Starting at the first entry, print everything through the last exactly.
---+---
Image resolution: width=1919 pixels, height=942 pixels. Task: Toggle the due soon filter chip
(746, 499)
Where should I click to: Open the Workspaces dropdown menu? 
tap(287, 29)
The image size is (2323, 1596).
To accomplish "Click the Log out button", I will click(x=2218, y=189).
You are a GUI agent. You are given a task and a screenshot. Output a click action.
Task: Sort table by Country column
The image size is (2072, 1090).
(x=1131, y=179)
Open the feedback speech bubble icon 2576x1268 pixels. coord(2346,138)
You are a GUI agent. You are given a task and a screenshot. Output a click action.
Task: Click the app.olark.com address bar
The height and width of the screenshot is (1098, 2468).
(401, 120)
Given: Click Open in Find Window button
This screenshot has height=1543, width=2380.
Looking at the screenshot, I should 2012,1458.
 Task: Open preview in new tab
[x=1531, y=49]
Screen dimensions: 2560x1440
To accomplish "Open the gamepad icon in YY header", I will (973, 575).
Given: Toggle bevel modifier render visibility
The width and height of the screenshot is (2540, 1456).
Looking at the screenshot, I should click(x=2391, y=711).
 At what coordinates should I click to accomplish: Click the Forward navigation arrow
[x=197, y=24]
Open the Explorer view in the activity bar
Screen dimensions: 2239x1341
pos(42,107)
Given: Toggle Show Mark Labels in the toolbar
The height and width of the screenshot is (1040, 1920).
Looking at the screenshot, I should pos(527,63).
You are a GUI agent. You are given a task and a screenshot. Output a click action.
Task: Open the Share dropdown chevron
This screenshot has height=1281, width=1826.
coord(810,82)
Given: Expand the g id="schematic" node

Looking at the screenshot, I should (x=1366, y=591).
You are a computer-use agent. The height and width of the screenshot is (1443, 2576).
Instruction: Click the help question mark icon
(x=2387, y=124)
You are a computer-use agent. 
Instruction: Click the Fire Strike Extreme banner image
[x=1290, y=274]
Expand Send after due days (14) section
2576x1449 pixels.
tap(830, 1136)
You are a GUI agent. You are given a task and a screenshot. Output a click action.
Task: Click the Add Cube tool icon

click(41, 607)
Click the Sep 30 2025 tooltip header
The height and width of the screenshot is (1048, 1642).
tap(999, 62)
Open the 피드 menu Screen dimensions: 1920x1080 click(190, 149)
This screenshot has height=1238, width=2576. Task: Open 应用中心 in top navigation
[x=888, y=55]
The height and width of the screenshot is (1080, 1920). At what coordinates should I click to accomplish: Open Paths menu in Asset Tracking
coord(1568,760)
---+---
▸ Result for this exercise
Image resolution: width=1919 pixels, height=942 pixels. Task: Toggle the due soon filter chip
(746, 499)
Where should I click to: Open the Workspaces dropdown menu? 
tap(287, 29)
The image size is (2323, 1596).
To accomplish "Click the Log out button", I will click(x=2218, y=189).
You are a GUI agent. You are given a task and a screenshot. Output a click action.
Task: Sort table by Country column
The image size is (2072, 1090).
(x=1131, y=179)
Open the feedback speech bubble icon 2576x1268 pixels. coord(2346,138)
You are a GUI agent. You are given a task and a screenshot. Output a click action.
Task: Click the app.olark.com address bar
The height and width of the screenshot is (1098, 2468).
(401, 120)
Given: Click Open in Find Window button
This screenshot has height=1543, width=2380.
Looking at the screenshot, I should 2012,1458.
 Task: Open preview in new tab
[x=1531, y=49]
Screen dimensions: 2560x1440
To accomplish "Open the gamepad icon in YY header", I will (973, 575).
Given: Toggle bevel modifier render visibility
The width and height of the screenshot is (2540, 1456).
Looking at the screenshot, I should click(x=2391, y=711).
 At what coordinates should I click to accomplish: Click the Forward navigation arrow
[x=197, y=24]
Open the Explorer view in the activity bar
Screen dimensions: 2239x1341
pos(42,107)
Given: Toggle Show Mark Labels in the toolbar
The height and width of the screenshot is (1040, 1920).
Looking at the screenshot, I should pos(527,63).
You are a GUI agent. You are given a task and a screenshot. Output a click action.
Task: Open the Share dropdown chevron
This screenshot has height=1281, width=1826.
coord(810,82)
Given: Expand the g id="schematic" node

Looking at the screenshot, I should (x=1366, y=591).
You are a computer-use agent. The height and width of the screenshot is (1443, 2576).
Instruction: Click the help question mark icon
(x=2387, y=124)
You are a computer-use agent. 
Instruction: Click the Fire Strike Extreme banner image
[x=1290, y=274]
Expand Send after due days (14) section
2576x1449 pixels.
tap(830, 1136)
You are a GUI agent. You are given a task and a screenshot. Output a click action.
Task: Click the Add Cube tool icon

click(41, 607)
Click the Sep 30 2025 tooltip header
The height and width of the screenshot is (1048, 1642).
tap(999, 62)
Open the 피드 menu Screen dimensions: 1920x1080 click(190, 149)
This screenshot has height=1238, width=2576. Task: Open 应用中心 in top navigation
[x=888, y=55]
The height and width of the screenshot is (1080, 1920). At what coordinates should I click to accomplish: Open Paths menu in Asset Tracking
coord(1568,760)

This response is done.